== Data to examine ==
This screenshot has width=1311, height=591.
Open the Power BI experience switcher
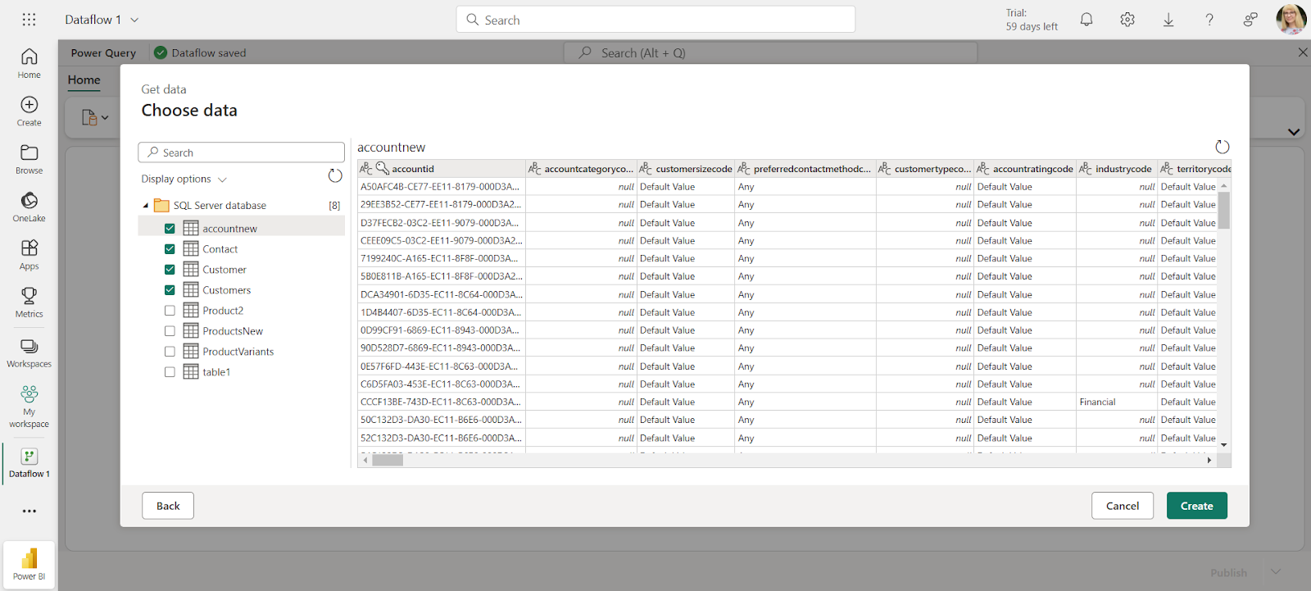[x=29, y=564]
===
== Data to examine ==
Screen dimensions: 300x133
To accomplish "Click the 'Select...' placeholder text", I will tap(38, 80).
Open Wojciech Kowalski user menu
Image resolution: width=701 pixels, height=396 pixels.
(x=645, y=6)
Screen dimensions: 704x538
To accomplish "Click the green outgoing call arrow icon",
===
== Data to examine ==
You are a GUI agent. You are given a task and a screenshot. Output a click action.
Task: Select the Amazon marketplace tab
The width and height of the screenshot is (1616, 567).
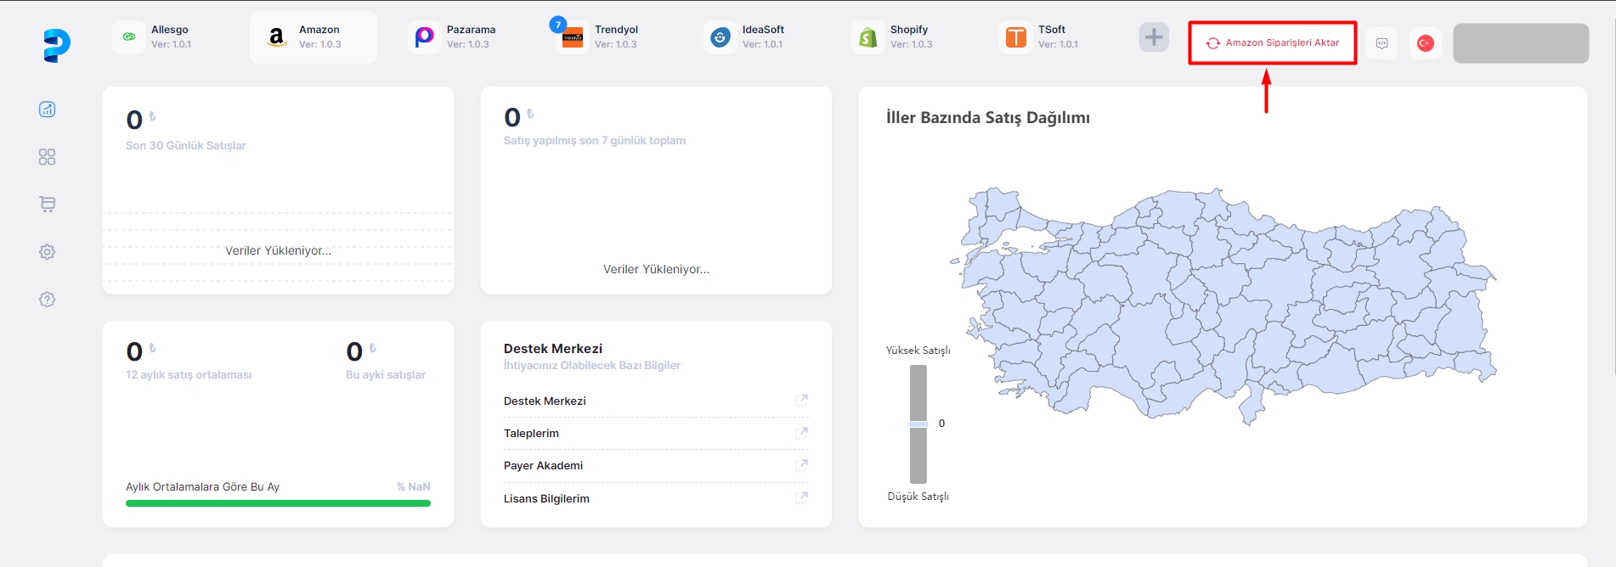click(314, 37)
===
• _Task_
As the answer, set down only the lines from the data above between the one holding "Screen dimensions: 704x538" and the one holding "the green outgoing", inclusive, exactly as they read.

• _Solution_
Screen dimensions: 704x538
To accomplish "Click the green outgoing call arrow icon",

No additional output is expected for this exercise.